Dark Horse continues its CLAMP collection project with the Chobits Omnibus Edition, a 720-page trade paperback priced at $24.95 (page 44).
It’s always unnerving when I read a quote from myself in something like this or on a book cover, because I sound even dorkier excerpted than I do in context, but I’m always happy to sing the praises of The Kurosagi Corpse Delivery Service, written by Eiji Otsuka and illustrated by Jousui Yamazaki (page 50). The tenth volume solicitation seems to hint at the participation of zombies, but you should all buy it anyway. It’s not like it’s vampires.
CMX should have put some kind of sad-face emoticon after “Final Volume!” in their solicitation for the tenth volume of Kaoru Mori’s Emma. It’s back to focusing on the leads for the big finish (page 123).
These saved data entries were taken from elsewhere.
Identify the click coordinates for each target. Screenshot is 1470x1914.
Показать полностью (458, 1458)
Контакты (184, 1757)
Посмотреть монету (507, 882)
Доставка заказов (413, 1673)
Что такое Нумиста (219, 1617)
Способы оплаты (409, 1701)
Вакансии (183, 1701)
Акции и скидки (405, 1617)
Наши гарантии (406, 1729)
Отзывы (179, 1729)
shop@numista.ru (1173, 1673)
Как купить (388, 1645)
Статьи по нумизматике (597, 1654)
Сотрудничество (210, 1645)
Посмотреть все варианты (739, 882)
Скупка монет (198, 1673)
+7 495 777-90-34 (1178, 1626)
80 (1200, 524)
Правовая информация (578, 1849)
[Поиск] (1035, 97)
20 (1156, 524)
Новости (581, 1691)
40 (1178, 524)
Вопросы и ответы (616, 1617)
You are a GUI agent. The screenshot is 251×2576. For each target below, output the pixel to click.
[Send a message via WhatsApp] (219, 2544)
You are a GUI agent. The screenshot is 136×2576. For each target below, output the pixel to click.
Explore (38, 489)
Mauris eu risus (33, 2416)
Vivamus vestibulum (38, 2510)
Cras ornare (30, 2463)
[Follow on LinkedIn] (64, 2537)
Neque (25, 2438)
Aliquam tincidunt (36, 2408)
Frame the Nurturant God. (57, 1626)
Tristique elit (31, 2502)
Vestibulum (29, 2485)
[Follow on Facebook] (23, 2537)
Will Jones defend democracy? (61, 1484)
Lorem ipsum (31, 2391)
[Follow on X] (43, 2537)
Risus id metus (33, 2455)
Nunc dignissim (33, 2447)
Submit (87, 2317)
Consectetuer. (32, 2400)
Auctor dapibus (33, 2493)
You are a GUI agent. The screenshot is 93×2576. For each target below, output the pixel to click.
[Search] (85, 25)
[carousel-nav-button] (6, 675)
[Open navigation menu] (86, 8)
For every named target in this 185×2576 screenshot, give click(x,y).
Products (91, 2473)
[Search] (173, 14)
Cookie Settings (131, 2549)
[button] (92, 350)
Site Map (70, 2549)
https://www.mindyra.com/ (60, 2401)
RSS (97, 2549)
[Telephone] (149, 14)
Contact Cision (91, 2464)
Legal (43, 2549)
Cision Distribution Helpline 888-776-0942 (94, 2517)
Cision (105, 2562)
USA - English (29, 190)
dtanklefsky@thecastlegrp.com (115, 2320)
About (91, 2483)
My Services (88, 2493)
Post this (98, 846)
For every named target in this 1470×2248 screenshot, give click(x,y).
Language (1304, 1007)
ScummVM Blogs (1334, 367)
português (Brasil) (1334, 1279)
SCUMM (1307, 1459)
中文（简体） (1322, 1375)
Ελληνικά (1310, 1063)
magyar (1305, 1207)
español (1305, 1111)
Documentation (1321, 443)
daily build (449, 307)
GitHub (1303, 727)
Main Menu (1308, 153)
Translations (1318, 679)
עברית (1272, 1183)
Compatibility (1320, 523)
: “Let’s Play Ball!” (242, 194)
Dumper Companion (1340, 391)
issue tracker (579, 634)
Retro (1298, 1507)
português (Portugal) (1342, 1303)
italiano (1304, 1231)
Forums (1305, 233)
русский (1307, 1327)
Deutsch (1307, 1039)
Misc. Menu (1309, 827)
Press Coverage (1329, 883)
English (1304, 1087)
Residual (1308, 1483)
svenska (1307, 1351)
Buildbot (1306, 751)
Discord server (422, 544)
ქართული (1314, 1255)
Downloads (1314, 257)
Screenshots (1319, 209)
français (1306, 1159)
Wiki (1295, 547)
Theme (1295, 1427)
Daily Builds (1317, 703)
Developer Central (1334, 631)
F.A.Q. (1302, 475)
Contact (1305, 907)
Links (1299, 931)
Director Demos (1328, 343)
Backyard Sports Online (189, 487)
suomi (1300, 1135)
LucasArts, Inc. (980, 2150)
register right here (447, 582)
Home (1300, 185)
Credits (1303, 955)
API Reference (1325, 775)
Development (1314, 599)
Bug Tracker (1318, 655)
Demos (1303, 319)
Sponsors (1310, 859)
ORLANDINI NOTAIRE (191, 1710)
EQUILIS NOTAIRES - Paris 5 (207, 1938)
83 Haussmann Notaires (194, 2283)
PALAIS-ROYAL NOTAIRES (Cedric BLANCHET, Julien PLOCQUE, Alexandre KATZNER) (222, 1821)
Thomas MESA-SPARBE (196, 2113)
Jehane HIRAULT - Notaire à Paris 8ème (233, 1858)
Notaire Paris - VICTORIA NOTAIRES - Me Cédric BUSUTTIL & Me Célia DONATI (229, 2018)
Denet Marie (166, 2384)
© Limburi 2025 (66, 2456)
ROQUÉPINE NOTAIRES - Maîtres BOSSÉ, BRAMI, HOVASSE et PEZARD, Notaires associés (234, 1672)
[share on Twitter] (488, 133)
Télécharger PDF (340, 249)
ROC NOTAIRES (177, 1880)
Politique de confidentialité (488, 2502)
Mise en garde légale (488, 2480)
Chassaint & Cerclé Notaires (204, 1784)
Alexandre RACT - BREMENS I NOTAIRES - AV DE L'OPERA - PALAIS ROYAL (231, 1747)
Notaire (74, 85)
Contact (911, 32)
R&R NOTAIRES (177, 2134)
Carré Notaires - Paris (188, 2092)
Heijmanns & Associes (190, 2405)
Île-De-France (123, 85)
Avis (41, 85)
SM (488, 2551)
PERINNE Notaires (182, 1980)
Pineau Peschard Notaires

I really liked the first volume of Nina Matsumoto’s Yokaiden (Del Rey), so I’m glad to see the listing for the second installment (page 248).
Digital Manga Publishing busts out the old-school shôjo with the first volume of Kaoru Tada’s Itazura Na Kiss (page 251). As the heroine seems to be something of an academic underachiever, I’d put good money on there being a scene where she’s late for school and runs out the door with a piece of toast hanging out of her mouth. That is not a criticism.
I’ve been meaning to read Makoto Tateno’s Yellow for ages, as it sometimes shows up on those lists of yaoi titles gay guys might like. DMP offers the first volume of an omnibus version of the series, just in time for the arrival of the first volume of Yellow 2 (page 253).
If I didn’t already own all of the single issues, I would probably buy The More Than Complete Action Philosophers trade paperback from Evil Twin, written by Fred Van Lente and illustrated by Ryan Dunlavey. Actually, I’ll probably buy it anyway, because those comics are great, and I’d love to have them all bundled up (page 257).
Oh, glorious day! Tokyopop finally releases the fifth volume of Ai Morinaga’s pointed and hilarious Your and My Secret. The body-switching, pansexual love quadrangle continues (page 292).
Vertical gets in on the act with the eighth volume of Osamu Tezuka’s addictive Black Jack (page 300). I want a “Pinoko’s Most Unnerving Moments” edition. Though honestly, that would be all of them.
Viz has been inching me towards financial ruin for ages now, but they really give it their best effort this time around. There are the second volumes of Fumi Yoshinaga’s Ôoku: The Inner Chambers and Daisuke Igarashi’s Children of the Sea, the third volume of Kiminori Wakasugi’s Detroit Metal City, and the sixth volume of Naoki Urasawa’s 20th Century Boys, all on page 305.
Last, but certainly not least, Yen Press delivers the second volume of Yuji Iwahara’s Cat Paradise (page 310). For those of you who skipped the first installment, it’s about a school that lets you bring your cat. Charming as that sounds, many of the cats and their owners pursue extracurricular activities that involve fighting big, horrible demons. Fun stuff.